● STATED PROBLEM
Reproduce each of the following lines verbatim, without changing anything.

## start EXERCISE MATERIAL

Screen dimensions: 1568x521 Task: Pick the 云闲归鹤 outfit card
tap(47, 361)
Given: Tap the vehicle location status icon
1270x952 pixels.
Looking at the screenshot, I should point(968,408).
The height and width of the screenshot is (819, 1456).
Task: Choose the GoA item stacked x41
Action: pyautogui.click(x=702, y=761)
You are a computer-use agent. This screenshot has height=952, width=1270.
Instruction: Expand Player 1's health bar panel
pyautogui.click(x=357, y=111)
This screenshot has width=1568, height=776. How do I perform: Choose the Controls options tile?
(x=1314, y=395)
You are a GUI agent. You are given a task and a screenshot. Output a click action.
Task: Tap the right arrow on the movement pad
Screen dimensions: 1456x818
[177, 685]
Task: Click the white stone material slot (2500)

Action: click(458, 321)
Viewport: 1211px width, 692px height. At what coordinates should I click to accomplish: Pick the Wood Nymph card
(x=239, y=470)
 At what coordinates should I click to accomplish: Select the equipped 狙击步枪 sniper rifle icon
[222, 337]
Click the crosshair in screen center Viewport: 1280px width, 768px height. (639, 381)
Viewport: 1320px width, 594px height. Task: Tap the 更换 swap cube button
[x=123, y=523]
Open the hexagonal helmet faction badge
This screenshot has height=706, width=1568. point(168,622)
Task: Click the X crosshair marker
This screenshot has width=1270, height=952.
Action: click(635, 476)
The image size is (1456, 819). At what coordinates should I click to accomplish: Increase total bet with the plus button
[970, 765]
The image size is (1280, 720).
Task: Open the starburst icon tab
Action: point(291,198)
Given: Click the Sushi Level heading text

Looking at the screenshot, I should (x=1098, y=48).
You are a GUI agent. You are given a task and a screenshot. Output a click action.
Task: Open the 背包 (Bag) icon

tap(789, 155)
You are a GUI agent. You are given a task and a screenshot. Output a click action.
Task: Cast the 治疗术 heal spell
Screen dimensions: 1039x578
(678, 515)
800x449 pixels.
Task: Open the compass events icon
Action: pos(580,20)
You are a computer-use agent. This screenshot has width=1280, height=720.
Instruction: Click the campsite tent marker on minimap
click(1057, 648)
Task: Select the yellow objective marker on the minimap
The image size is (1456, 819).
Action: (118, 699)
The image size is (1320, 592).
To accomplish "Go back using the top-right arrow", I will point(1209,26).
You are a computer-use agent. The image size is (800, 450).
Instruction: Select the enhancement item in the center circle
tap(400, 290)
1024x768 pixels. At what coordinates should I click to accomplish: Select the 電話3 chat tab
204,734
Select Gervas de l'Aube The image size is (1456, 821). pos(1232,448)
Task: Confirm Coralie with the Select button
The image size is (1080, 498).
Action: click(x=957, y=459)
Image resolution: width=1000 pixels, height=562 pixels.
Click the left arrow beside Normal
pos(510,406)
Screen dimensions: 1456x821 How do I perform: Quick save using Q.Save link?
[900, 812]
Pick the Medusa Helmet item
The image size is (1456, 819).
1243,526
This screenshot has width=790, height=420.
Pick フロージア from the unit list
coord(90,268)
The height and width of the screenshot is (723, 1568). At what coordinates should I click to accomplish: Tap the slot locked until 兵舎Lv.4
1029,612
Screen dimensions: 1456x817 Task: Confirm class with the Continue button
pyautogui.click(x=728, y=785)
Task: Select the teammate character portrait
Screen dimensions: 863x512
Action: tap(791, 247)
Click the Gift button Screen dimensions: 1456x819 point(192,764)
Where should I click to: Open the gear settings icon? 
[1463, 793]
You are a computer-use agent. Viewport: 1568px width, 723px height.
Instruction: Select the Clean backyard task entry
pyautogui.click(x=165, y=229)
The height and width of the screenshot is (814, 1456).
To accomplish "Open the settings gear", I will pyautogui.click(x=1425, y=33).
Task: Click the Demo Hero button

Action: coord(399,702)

## end EXERCISE MATERIAL

● FULL SOLUTION
Screen dimensions: 1568x521 Task: Pick the 云闲归鹤 outfit card
tap(47, 361)
Given: Tap the vehicle location status icon
1270x952 pixels.
Looking at the screenshot, I should point(968,408).
The height and width of the screenshot is (819, 1456).
Task: Choose the GoA item stacked x41
Action: pyautogui.click(x=702, y=761)
You are a computer-use agent. This screenshot has height=952, width=1270.
Instruction: Expand Player 1's health bar panel
pyautogui.click(x=357, y=111)
This screenshot has width=1568, height=776. How do I perform: Choose the Controls options tile?
(x=1314, y=395)
You are a GUI agent. You are given a task and a screenshot. Output a click action.
Task: Tap the right arrow on the movement pad
Screen dimensions: 1456x818
[177, 685]
Task: Click the white stone material slot (2500)

Action: click(458, 321)
Viewport: 1211px width, 692px height. At what coordinates should I click to accomplish: Pick the Wood Nymph card
(x=239, y=470)
 At what coordinates should I click to accomplish: Select the equipped 狙击步枪 sniper rifle icon
[222, 337]
Click the crosshair in screen center Viewport: 1280px width, 768px height. (639, 381)
Viewport: 1320px width, 594px height. Task: Tap the 更换 swap cube button
[x=123, y=523]
Open the hexagonal helmet faction badge
This screenshot has height=706, width=1568. point(168,622)
Task: Click the X crosshair marker
This screenshot has width=1270, height=952.
Action: click(635, 476)
The image size is (1456, 819). At what coordinates should I click to accomplish: Increase total bet with the plus button
[970, 765]
The image size is (1280, 720).
Task: Open the starburst icon tab
Action: point(291,198)
Given: Click the Sushi Level heading text

Looking at the screenshot, I should (x=1098, y=48).
You are a GUI agent. You are given a task and a screenshot. Output a click action.
Task: Open the 背包 (Bag) icon

tap(789, 155)
You are a GUI agent. You are given a task and a screenshot. Output a click action.
Task: Cast the 治疗术 heal spell
Screen dimensions: 1039x578
(678, 515)
800x449 pixels.
Task: Open the compass events icon
Action: pos(580,20)
You are a computer-use agent. This screenshot has width=1280, height=720.
Instruction: Click the campsite tent marker on minimap
click(1057, 648)
Task: Select the yellow objective marker on the minimap
The image size is (1456, 819).
Action: (118, 699)
The image size is (1320, 592).
To accomplish "Go back using the top-right arrow", I will point(1209,26).
You are a computer-use agent. The image size is (800, 450).
Instruction: Select the enhancement item in the center circle
tap(400, 290)
1024x768 pixels. At what coordinates should I click to accomplish: Select the 電話3 chat tab
204,734
Select Gervas de l'Aube The image size is (1456, 821). pos(1232,448)
Task: Confirm Coralie with the Select button
The image size is (1080, 498).
Action: click(x=957, y=459)
Image resolution: width=1000 pixels, height=562 pixels.
Click the left arrow beside Normal
pos(510,406)
Screen dimensions: 1456x821 How do I perform: Quick save using Q.Save link?
[900, 812]
Pick the Medusa Helmet item
The image size is (1456, 819).
1243,526
This screenshot has width=790, height=420.
Pick フロージア from the unit list
coord(90,268)
The height and width of the screenshot is (723, 1568). At what coordinates should I click to accomplish: Tap the slot locked until 兵舎Lv.4
1029,612
Screen dimensions: 1456x817 Task: Confirm class with the Continue button
pyautogui.click(x=728, y=785)
Task: Select the teammate character portrait
Screen dimensions: 863x512
Action: tap(791, 247)
Click the Gift button Screen dimensions: 1456x819 point(192,764)
Where should I click to: Open the gear settings icon? 
[1463, 793]
You are a computer-use agent. Viewport: 1568px width, 723px height.
Instruction: Select the Clean backyard task entry
pyautogui.click(x=165, y=229)
The height and width of the screenshot is (814, 1456).
To accomplish "Open the settings gear", I will pyautogui.click(x=1425, y=33).
Task: Click the Demo Hero button

Action: coord(399,702)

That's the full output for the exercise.